Thomas Mann an Sidney G. Philipps, Dial Press, New York

Zeitraum
Dienstag, 10. Juni 1947
Empfänger:in
Ort

Zusammenfassung

Äußert sich ganz allgemein zu der von ihm bei der Dial Press geplanten Goethe-Auswahl. Sie werte etwa 800 Seiten umfassen, und zwar etwa 350 Seiten Dramen, 350 Seiten Prosa und 100 Seiten Gedichte. Diese würden in drei Gruppen eingeteilt: Jugendgedichte, Balladen und Altersgedichte. Sobald er von der Europareise zurück ist, wird er mit der Arbeit beginnen. Noch ungeklärt ist die Frage der Übersetzung.
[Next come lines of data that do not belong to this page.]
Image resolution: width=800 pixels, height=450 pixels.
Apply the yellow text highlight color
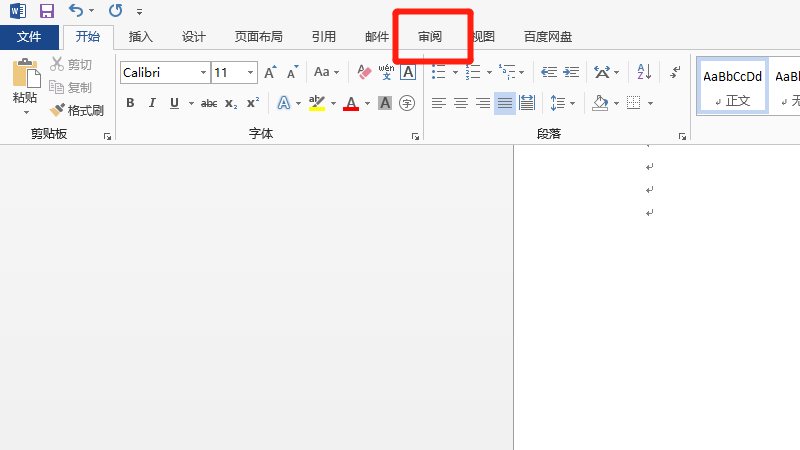[317, 103]
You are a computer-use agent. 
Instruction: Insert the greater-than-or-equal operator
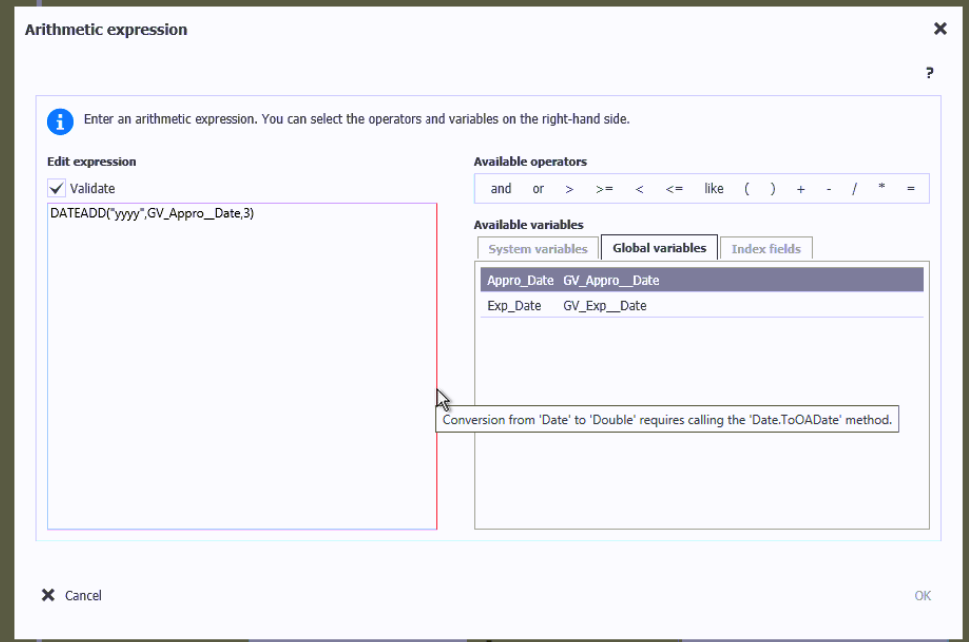coord(604,189)
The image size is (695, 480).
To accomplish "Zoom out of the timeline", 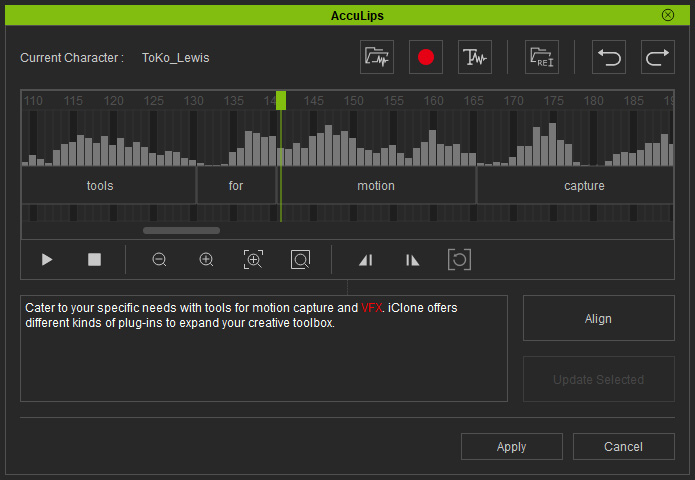I will pos(159,260).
Teilweise könnte man auf vorliegende Übersetzungen zurückgreifen, manches muß neu übersetzt werden. Die bisherige ›Egmont‹-Übersetzung findet er nicht gut, sehr gelungen diejenige des ›Tasso‹. Besonders wichtig ist eine einwandfreie Übersetzung der Gedichte; erwähnt als Beispiel dafür das Gedicht ›An Charlotte von Stein‹. Geeignet als Übersetzer erscheint ihm W.H. Auden, der aber wohl zu beschäftigt und auch zu teuer im Honorar sein wird. Denkt an Frederic Prokosch, dessen Hölderlin-Übersetzungen ausgezeichnet seien. Auch Stephen Spender vom Saraw Lawrence College käme in Frage, den er aus dem PEN-Club kennt [s. Br. an Klaus M. v. 25.9.47].